Storage, Storage, Storage
How much does 1 Terabyte of drive space cost? Do you care? You should! Let's do some math here:
A D2x NEF is about 10MB, a 1Ds Mark II CR2 is about 19MB. 1TB will store about 10,000 NEF files, and just over 5,000 CR2's. For the D200's and 30D's, it returns to about 10,000 files. Now, go look at your camera. They all increment their filenames, rolling over at 9999 to 0000 again. Meaning, you should go and look to see how many images you've made to date. For me, I've rolled past 9999 multiple times. Oh, you're not shooting raw? Don't be silly.
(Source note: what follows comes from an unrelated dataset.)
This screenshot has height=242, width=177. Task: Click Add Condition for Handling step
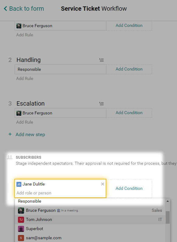pos(129,69)
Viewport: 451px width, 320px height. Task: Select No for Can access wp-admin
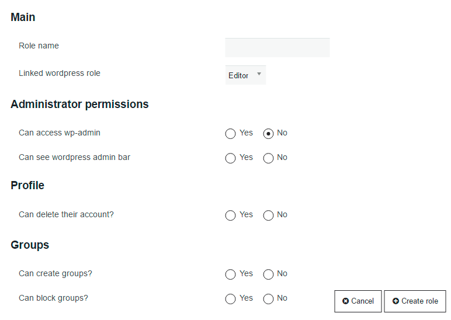pyautogui.click(x=268, y=134)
Read this from The Luminous Landscape, or this on the Adobe site. Shooting RAW is what professionals do. Professionals who absolutely positively must have JPEG's immediately after the shutter closes should be shooting RAW+JPEG, and just accessing the JPEG's, and archiving it all after the fact. Keeping the RAW files gives you the fullest and most complete access to the image your camera captured.
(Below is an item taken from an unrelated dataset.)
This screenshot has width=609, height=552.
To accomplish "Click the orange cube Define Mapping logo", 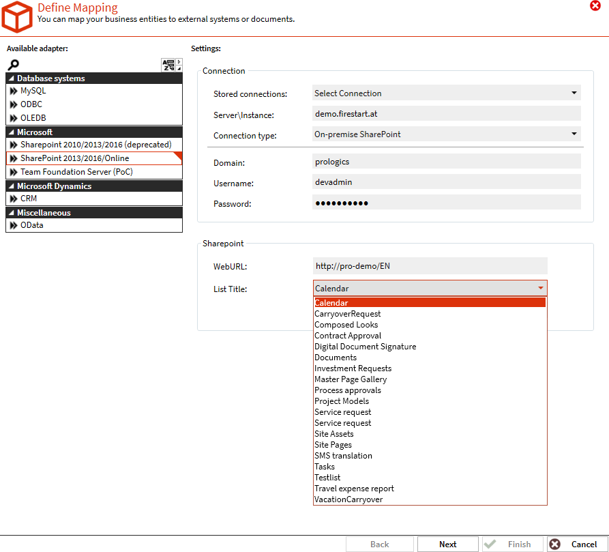I will click(x=17, y=18).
Now, how much do you spend on portable hard drives? Let's use one of the cheaper examples out there. The Costco Maxtor 1TB is $600, and how about the new Costco Western Digital 1TB that is $400. Not bad, eh? Well, actually, there are a few concerns. One -- these drives aren't just a single drive, inside those boxes, are multiple drives, and there's been many problems that have rendered these multi-drive-in-one-box systems useless. Single drive enclosures for about 350GB usable space run about $200. Another problem? You're keeping them all in one place. Either your home, or your sister's place down the road. No big deal? Check this MSNBC article about how Katrina killed data storage, or perhaps it's lightning, as in this CNN piece, or perhaps this Business Week article about black outs and other Summertime risks to data will convince you.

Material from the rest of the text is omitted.